Government representative in Nunavut, Canada

The commissioner of Nunavut (ᑲᒥᓯᓇ ᓄᓇᕗᒧᑦ; Inuinnaqtun: Kamisinauyuq Nunavunmut; Commissaire du Nunavut) is the Government of Canada's representative in the territory of Nunavut. The commissioner's position has been vacant since 2026.

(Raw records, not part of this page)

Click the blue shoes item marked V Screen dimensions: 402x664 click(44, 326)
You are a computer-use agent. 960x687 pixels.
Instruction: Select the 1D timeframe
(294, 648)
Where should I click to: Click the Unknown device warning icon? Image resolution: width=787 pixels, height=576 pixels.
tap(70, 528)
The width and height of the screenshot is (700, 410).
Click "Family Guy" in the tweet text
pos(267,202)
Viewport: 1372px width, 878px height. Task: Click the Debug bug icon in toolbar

The commissioner is appointed to represent the Canadian federal government and performs many of the same duties of lieutenant governors in Canadian provinces, such as swearing in members of the Legislative Assembly of Nunavut and approving territorial legislation. However, unlike a lieutenant governor or the governor general of Canada, the commissioner is not a viceroy and does not represent the Canadian monarch; instead, they represent the federal government.

==History==
The position was created in 1999 with the creation of the new Nunavut territory. Like other territorial commissioners, the commissioner is appointed by the Government of Canada and represents the Canadian cabinet in the territory.

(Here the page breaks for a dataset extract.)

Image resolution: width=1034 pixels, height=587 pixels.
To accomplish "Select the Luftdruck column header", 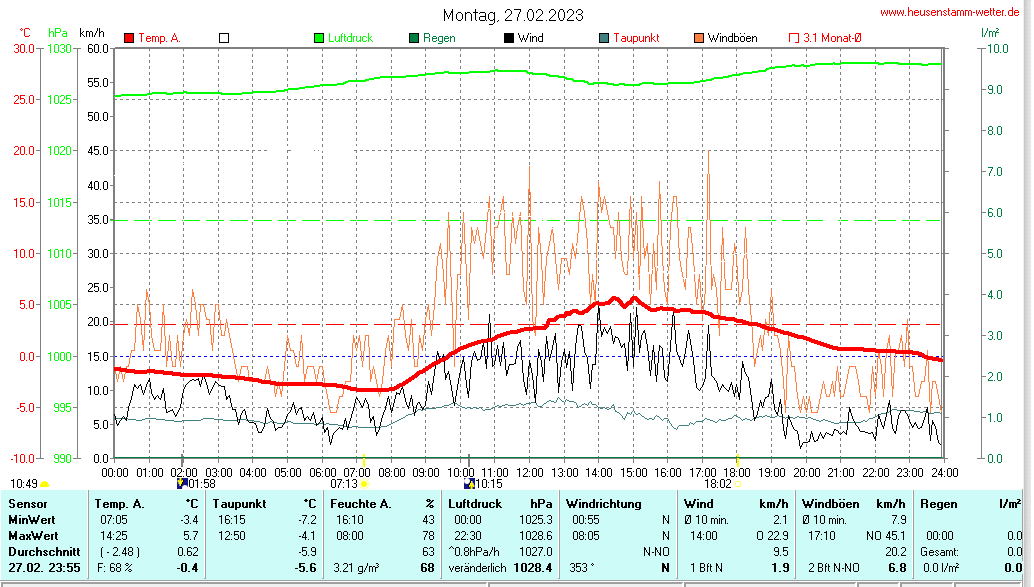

| # | Name | Term | Premiers |
| 1 | Helen Maksagak | 1999–2000 | Paul Okalik |
| 2 | Peter Irniq | 2000–2005 | Paul Okalik |
| 3 | Ann Meekitjuk Hanson | 2005–2010 | Paul Okalik |
Eva Aariak
| – | Nellie Kusugak (acting) | 2010 | Eva Aariak |
| 4 | Edna Elias | 2010–2015 | Eva Aariak |
Peter Taptuna
| 5 | Nellie Kusugak | 2015–2020 | Peter Taptuna |
Paul Quassa
Joe Savikataaq
| – | Rebekah Williams (acting) | 2020–2021 | Joe Savikataaq |
| 6 | Eva Aariak | 2021–2026 | Joe Savikataaq |
P.J. Akeeagok
John Main

Note. Prior to April 1, 1999, Nunavut was part of the Northwest Territories. See Commissioners of Northwest Territories.

===Deputy commissioner===
The position of deputy commissioner was created when Nunavut was created in 1999, but it has not always been filled.

| Name | Term |
| Helen Maksagak | 2005–2009 |
| Nellie Kusugak | 2010–2015 |
| Rebekah Williams | 2019–2022 |
| Lew Philip | 2024–present |

==Duties==
The duties of the commissioner are similar to that of the lieutenant governors of the provinces. However, since commissioners represent the Government of Canada rather than the Crown, they are not viceroys.